**DATA RECORDS**
□ □ □ □ □ □ □

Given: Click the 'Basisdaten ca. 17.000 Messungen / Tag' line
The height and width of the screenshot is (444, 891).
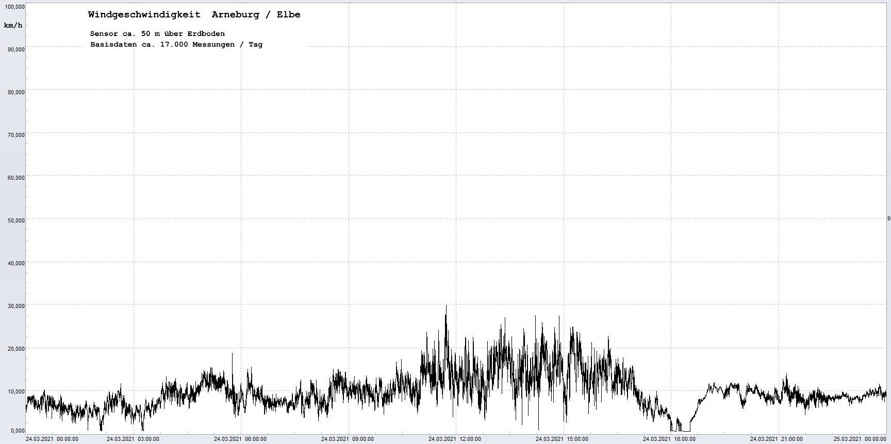Looking at the screenshot, I should (176, 44).
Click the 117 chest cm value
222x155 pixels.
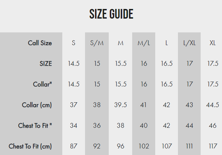coord(213,146)
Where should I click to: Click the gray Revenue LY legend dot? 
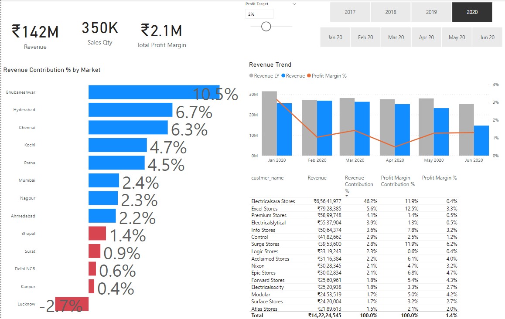pyautogui.click(x=251, y=76)
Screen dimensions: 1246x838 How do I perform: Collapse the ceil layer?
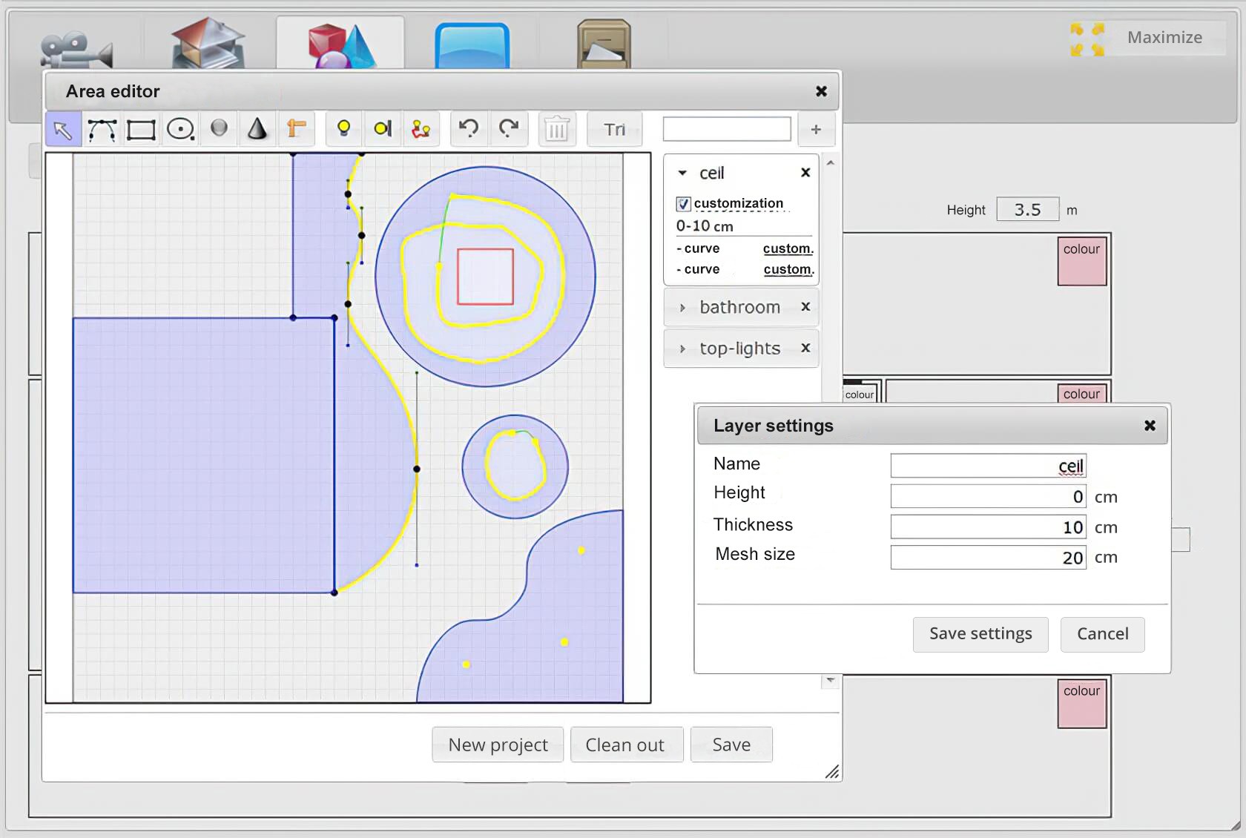pos(682,174)
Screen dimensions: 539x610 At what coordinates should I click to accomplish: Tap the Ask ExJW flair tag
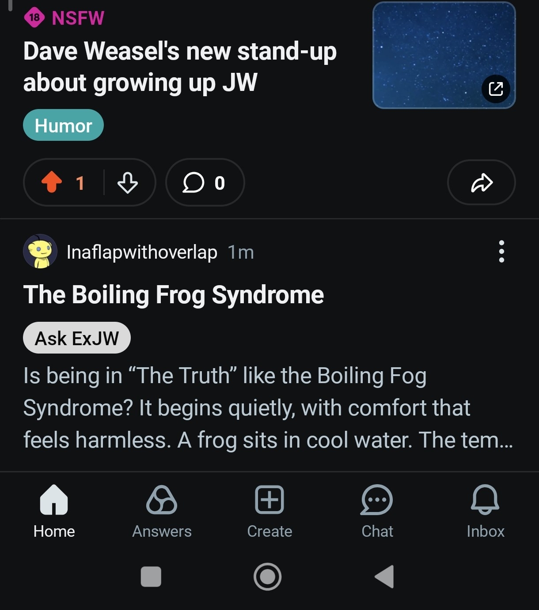click(77, 338)
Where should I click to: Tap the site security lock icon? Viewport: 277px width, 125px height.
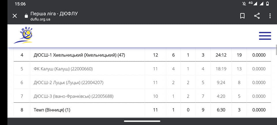click(26, 16)
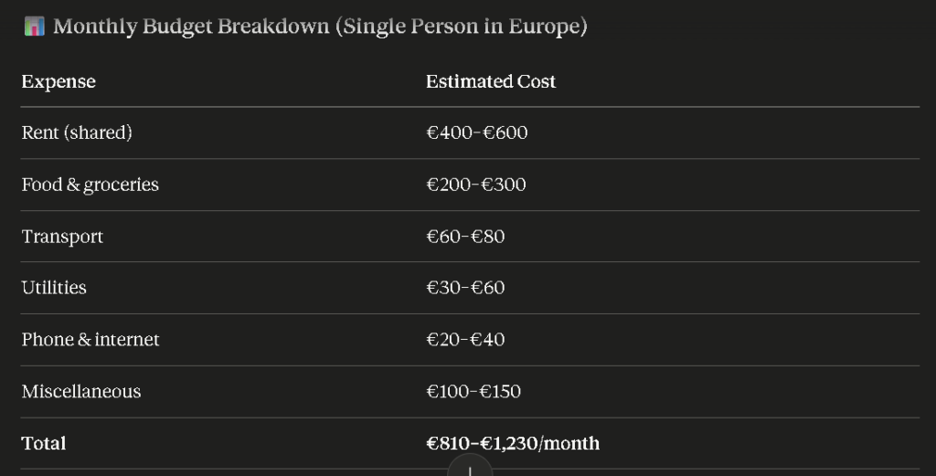Select the Transport row label

click(62, 237)
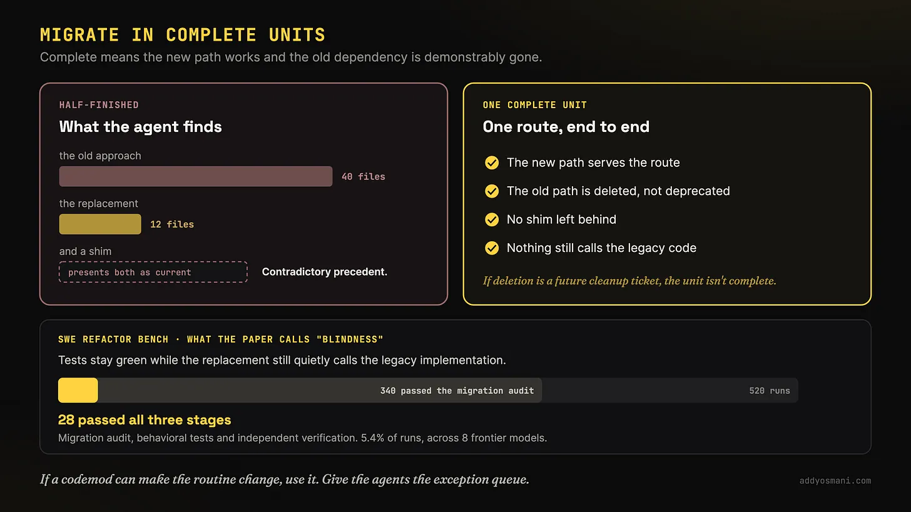911x512 pixels.
Task: Click 'Contradictory precedent.' text
Action: 325,272
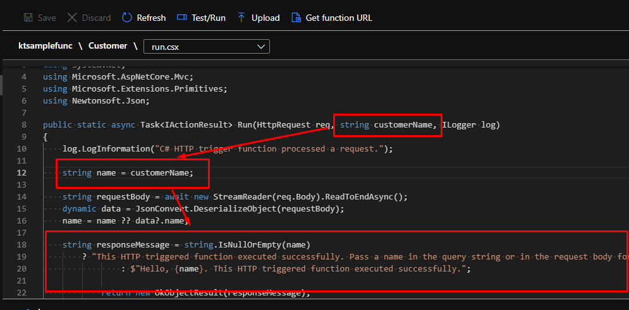Click the Upload arrow icon
This screenshot has height=310, width=629.
click(x=241, y=18)
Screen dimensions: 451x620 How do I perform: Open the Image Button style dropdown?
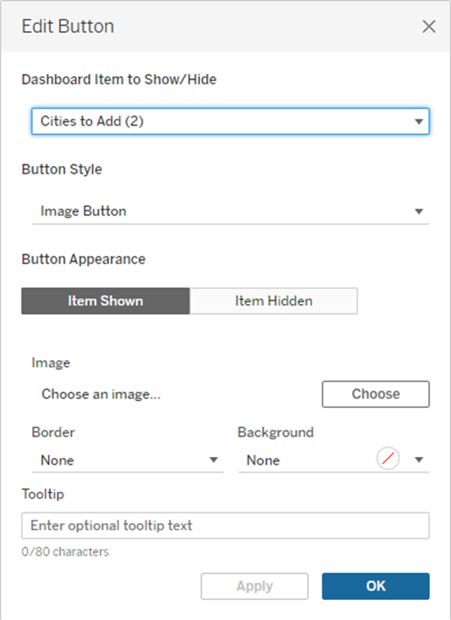click(x=215, y=211)
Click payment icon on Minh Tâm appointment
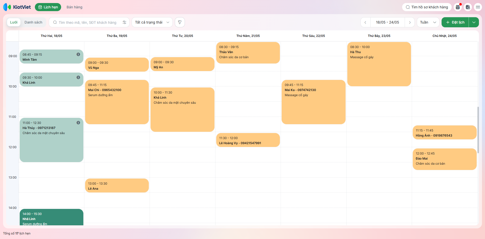The image size is (485, 239). pyautogui.click(x=78, y=54)
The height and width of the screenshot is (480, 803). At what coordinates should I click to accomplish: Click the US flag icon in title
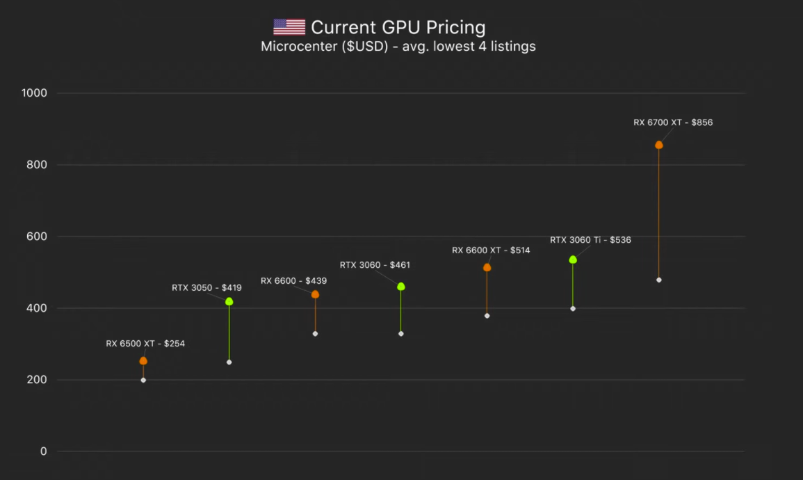coord(289,27)
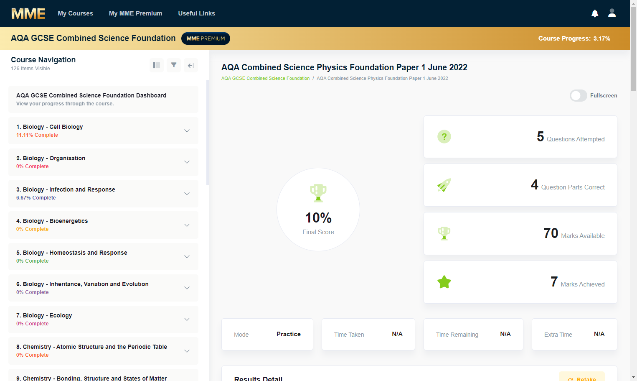Viewport: 637px width, 381px height.
Task: Collapse the Course Navigation panel arrow
Action: pyautogui.click(x=191, y=65)
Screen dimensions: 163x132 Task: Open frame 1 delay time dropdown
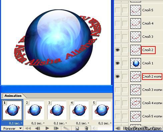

□ □ □ □ □ □ □

**WORK REQUEST**
Leaving out any images, restate every record word for word.

**EXERCISE ANSWER**
Given: Click the 'Basisdaten ca. 17.000 Messungen / Tag' line
The height and width of the screenshot is (444, 891).
Looking at the screenshot, I should (176, 44).
Click the 117 chest cm value
222x155 pixels.
coord(213,146)
Where should I click to: Click the gray Revenue LY legend dot? 
pyautogui.click(x=251, y=76)
Screen dimensions: 1246x838 How do I perform: Collapse the ceil layer?
pos(682,174)
Screen dimensions: 539x610 At what coordinates should I click to accomplish: Tap the Ask ExJW flair tag
click(77, 338)
Where should I click to: Tap the site security lock icon? Viewport: 277px width, 125px height.
click(26, 16)
Select the Transport row label

click(62, 237)
911x512 pixels.
Task: Click 'Contradictory precedent.' text
Action: 325,272
Click the Upload arrow icon
This screenshot has height=310, width=629.
click(x=241, y=18)
Screen dimensions: 451x620 How do I perform: Open the Image Button style dropdown?
click(x=215, y=211)
Click payment icon on Minh Tâm appointment
The image size is (485, 239). pyautogui.click(x=78, y=54)
The height and width of the screenshot is (480, 803). At what coordinates should I click to accomplish: Click the US flag icon in title
coord(289,27)
Viewport: 637px width, 381px height.
Task: Collapse the Course Navigation panel arrow
Action: pyautogui.click(x=191, y=65)
Screen dimensions: 163x132 Task: Open frame 1 delay time dropdown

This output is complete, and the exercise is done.